** The task **
Exact copy, pictures excluded: reproduce every record below.

** Source data **

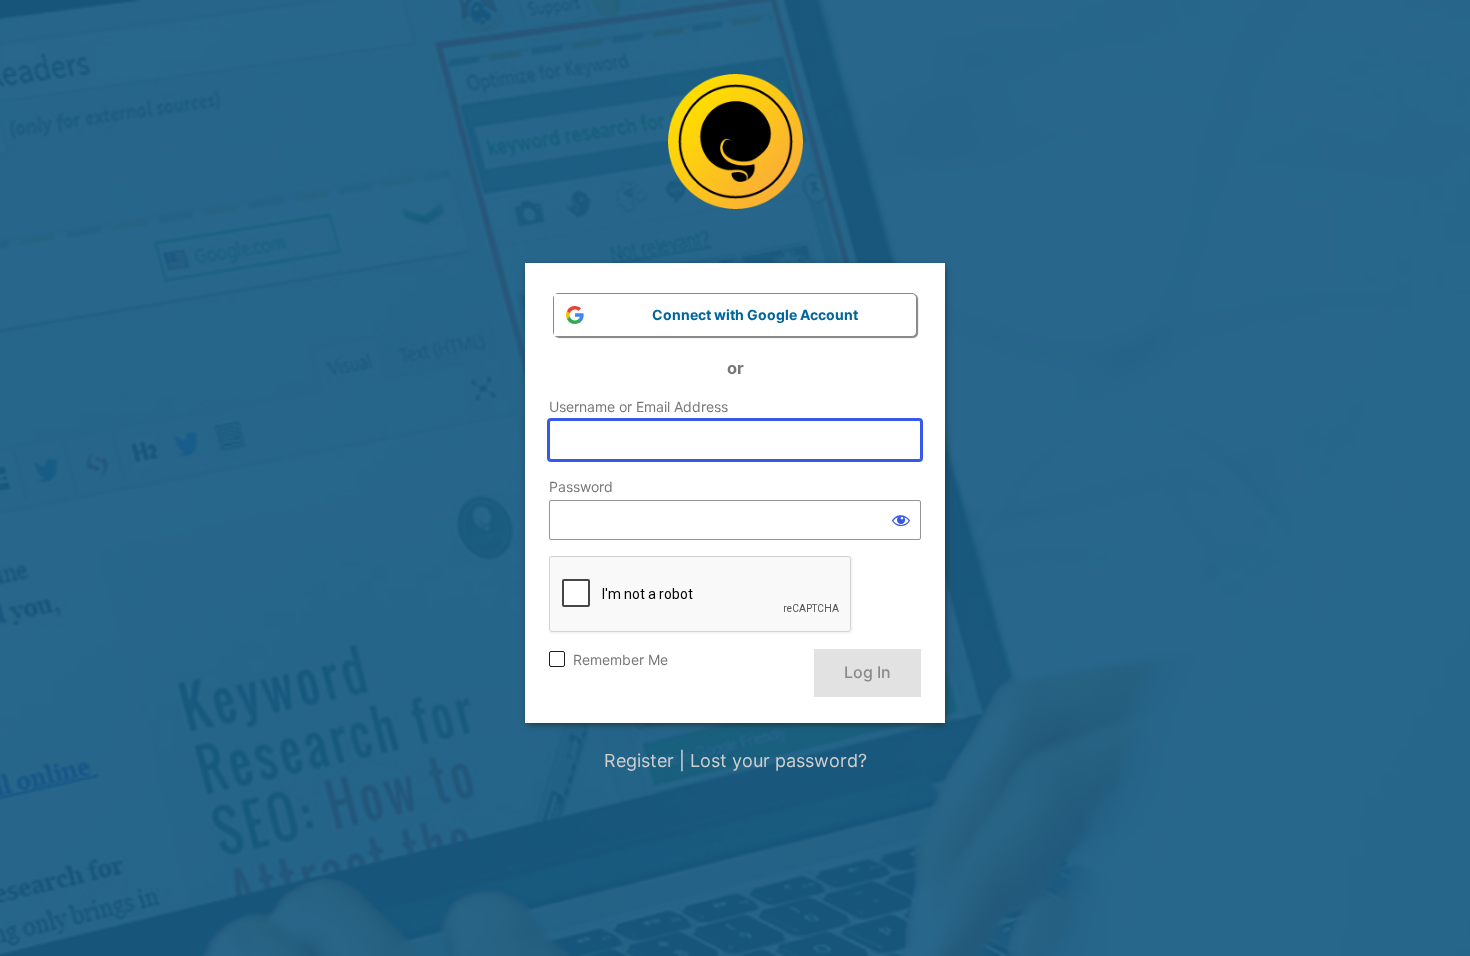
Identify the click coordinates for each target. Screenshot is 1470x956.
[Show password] (901, 520)
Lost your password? (778, 760)
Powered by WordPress (735, 156)
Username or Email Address (638, 406)
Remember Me (620, 659)
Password (581, 486)
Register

** Your solution **
Identify the click coordinates for each target. Screenshot is 1470x956.
[Show password] (901, 520)
Lost your password? (778, 760)
Powered by WordPress (735, 156)
Username or Email Address (638, 406)
Remember Me (620, 659)
Password (581, 486)
Register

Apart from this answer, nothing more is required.